Read through the records below and copy each line that uses the word "orange".

(Collected data)

_____

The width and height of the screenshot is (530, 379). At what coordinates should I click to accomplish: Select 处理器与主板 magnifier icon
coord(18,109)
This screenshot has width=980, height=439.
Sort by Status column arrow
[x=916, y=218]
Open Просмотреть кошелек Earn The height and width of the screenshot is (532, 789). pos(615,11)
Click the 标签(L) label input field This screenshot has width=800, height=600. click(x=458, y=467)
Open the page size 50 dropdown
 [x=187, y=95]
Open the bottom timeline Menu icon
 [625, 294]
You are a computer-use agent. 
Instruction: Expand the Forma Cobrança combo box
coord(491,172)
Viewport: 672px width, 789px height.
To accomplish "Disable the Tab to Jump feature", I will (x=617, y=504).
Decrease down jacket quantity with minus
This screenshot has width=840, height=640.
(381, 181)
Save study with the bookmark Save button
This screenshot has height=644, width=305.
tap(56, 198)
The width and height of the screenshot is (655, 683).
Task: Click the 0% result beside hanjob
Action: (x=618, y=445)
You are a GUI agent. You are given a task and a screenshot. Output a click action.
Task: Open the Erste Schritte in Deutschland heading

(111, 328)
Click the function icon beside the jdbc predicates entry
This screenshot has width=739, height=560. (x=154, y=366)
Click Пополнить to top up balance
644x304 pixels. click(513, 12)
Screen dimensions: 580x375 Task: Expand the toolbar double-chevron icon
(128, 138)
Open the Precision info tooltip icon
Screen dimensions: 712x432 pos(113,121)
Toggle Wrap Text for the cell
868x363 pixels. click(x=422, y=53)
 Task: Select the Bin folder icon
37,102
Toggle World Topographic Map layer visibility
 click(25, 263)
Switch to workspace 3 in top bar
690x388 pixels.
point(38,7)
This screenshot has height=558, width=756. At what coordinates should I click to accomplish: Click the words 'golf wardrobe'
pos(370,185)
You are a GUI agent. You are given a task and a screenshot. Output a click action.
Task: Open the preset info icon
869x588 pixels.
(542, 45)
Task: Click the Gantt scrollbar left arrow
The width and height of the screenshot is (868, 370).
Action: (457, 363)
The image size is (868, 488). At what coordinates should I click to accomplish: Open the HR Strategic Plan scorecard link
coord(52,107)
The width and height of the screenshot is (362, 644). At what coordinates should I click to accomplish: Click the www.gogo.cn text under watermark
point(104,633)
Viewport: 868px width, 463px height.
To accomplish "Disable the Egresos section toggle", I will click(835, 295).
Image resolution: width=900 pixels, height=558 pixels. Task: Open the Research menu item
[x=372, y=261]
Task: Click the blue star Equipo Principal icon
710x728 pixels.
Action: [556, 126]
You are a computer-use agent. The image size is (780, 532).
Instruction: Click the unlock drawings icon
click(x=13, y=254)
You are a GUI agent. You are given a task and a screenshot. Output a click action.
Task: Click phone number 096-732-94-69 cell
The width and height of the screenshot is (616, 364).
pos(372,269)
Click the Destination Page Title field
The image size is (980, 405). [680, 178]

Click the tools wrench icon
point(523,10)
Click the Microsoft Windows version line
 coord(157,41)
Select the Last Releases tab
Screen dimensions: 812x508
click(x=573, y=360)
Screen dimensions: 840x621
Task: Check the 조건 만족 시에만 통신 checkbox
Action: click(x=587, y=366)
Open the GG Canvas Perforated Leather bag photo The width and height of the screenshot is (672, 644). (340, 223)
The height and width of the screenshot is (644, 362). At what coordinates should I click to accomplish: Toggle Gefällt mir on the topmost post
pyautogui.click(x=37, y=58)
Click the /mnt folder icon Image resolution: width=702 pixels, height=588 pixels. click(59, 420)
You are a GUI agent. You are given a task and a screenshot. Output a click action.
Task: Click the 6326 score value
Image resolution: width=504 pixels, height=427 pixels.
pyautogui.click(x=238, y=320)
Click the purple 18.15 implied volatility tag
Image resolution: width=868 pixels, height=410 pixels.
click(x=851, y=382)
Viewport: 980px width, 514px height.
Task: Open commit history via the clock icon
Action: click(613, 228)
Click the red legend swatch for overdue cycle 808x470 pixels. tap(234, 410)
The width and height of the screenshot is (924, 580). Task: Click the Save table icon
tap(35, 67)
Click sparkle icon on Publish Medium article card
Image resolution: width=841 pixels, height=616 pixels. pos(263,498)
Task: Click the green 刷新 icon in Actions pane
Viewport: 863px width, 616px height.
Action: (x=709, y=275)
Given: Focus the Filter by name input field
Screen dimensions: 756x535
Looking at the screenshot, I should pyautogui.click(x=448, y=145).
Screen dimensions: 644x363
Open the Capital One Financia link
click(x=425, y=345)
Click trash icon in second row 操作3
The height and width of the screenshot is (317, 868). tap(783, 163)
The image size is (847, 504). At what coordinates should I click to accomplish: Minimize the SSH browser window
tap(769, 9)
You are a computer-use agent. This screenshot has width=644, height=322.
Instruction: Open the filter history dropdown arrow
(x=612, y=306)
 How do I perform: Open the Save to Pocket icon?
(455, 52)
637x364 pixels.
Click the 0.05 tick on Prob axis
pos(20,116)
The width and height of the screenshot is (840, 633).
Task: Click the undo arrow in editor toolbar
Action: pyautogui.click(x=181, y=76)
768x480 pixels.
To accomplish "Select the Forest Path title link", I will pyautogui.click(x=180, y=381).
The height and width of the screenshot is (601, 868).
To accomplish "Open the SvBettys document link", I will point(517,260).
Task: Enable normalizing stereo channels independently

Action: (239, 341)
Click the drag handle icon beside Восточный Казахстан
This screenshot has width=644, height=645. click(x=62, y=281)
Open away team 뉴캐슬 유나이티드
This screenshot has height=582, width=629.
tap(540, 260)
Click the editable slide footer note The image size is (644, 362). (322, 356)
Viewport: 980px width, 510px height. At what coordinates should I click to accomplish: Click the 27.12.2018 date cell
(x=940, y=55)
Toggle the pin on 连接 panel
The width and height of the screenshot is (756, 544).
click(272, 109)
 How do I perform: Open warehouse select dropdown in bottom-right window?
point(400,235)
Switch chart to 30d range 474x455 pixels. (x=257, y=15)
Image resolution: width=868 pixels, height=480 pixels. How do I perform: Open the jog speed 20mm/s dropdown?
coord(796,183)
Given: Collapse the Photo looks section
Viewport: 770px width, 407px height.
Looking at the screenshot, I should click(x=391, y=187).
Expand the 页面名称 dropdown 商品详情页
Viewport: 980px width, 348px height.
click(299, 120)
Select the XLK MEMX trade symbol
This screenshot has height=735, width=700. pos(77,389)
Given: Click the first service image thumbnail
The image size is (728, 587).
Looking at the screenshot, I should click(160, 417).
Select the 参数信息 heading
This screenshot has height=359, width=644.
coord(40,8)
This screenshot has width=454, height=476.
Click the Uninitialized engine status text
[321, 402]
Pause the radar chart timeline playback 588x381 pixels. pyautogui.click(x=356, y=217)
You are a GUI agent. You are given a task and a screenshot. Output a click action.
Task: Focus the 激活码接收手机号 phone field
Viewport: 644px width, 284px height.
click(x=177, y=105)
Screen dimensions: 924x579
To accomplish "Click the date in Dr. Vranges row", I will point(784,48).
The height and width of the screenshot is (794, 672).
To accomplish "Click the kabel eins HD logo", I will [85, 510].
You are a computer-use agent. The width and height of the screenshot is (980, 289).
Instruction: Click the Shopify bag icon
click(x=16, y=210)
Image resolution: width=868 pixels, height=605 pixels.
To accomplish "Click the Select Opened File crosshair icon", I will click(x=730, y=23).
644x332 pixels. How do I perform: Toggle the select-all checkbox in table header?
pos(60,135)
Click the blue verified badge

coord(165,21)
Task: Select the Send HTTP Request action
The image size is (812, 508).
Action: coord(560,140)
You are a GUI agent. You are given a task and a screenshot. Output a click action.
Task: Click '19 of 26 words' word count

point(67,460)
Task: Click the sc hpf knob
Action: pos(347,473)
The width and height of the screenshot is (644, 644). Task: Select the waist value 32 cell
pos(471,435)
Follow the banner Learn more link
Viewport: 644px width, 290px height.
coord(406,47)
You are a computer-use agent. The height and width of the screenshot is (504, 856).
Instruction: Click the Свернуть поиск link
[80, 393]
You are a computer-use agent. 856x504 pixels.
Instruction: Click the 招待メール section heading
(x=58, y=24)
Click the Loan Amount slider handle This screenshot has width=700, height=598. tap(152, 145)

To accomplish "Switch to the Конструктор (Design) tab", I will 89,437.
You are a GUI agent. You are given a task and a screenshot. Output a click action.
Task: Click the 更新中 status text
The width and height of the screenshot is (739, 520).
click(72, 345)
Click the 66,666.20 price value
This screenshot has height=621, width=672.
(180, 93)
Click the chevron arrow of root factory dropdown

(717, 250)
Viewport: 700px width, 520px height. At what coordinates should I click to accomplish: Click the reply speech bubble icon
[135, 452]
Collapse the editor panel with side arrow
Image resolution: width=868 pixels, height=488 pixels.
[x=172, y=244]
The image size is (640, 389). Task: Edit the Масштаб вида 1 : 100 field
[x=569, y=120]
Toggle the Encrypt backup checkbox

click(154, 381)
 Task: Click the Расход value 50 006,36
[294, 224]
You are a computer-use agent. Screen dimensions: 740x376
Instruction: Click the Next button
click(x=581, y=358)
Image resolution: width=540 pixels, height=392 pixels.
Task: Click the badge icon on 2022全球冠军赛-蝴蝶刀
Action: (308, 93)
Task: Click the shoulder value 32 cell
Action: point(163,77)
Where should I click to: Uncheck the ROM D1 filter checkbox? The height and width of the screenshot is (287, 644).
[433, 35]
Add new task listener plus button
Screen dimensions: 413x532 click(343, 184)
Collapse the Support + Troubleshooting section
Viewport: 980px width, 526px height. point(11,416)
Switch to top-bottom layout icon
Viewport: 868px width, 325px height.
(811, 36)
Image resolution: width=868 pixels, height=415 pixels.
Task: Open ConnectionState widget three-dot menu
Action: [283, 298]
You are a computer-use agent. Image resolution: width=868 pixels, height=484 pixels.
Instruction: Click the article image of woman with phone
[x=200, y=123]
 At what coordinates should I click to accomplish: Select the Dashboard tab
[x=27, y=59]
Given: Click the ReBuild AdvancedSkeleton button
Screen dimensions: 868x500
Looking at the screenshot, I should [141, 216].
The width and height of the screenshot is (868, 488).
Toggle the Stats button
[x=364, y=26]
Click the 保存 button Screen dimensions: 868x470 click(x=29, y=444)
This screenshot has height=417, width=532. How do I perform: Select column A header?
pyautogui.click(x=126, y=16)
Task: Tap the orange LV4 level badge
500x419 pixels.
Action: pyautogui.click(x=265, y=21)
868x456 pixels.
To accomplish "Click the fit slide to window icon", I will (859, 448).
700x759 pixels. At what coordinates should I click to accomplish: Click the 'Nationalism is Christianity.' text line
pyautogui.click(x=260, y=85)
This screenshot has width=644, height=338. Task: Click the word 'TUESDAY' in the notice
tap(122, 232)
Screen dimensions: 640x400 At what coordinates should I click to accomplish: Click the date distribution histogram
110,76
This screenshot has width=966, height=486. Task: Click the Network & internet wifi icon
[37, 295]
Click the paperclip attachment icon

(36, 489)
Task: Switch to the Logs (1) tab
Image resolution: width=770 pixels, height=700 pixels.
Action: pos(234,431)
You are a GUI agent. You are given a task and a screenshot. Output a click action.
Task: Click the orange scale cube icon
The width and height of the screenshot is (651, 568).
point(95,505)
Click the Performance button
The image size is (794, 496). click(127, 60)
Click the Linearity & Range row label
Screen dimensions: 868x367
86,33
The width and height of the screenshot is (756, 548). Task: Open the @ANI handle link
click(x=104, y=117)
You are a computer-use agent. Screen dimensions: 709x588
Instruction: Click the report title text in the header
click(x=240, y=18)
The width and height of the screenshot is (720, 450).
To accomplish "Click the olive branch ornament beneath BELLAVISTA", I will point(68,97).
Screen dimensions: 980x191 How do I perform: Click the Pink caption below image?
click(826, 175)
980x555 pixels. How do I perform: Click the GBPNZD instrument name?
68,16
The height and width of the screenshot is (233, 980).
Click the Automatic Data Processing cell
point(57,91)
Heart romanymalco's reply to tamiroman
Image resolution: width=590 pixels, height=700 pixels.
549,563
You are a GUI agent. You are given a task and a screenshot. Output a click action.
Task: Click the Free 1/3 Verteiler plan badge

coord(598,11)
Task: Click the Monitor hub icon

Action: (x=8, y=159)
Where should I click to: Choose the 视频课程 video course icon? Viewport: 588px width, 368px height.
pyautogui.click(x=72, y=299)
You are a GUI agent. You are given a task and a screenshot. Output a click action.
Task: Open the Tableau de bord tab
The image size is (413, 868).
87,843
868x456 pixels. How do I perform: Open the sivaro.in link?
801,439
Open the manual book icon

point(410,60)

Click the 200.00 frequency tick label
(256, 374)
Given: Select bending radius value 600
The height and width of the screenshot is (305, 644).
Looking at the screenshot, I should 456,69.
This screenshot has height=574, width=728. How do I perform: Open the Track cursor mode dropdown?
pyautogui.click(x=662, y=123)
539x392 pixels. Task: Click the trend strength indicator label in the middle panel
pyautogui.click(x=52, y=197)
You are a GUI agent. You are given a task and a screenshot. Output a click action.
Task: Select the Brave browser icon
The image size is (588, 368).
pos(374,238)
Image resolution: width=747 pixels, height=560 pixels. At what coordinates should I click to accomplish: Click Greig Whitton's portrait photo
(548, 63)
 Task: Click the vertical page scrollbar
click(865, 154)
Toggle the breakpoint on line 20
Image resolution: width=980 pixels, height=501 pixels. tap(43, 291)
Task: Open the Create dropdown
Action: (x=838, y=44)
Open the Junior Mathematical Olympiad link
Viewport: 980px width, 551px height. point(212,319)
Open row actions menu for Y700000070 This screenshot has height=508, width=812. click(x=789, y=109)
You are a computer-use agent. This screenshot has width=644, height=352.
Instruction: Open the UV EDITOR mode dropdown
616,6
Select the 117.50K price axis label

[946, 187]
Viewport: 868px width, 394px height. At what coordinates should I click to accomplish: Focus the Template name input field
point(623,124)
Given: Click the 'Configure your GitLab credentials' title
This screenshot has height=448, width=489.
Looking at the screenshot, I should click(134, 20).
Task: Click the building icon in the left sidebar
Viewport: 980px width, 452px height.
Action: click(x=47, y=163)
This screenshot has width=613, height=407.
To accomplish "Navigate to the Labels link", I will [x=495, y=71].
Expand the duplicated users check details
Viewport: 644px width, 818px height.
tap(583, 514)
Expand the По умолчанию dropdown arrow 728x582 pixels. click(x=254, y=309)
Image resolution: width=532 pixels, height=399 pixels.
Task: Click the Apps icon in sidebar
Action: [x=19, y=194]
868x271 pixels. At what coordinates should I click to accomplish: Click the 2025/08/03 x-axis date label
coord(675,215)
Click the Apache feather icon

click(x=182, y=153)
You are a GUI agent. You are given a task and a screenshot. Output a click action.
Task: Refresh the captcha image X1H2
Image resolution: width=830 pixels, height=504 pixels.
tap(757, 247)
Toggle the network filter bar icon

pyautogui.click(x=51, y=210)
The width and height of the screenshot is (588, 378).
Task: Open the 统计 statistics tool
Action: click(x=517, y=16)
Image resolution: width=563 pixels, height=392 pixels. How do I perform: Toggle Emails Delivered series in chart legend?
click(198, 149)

_____

#### [TASK RESPONSE]
Task: Tap the orange LV4 level badge
Task: Click the orange scale cube icon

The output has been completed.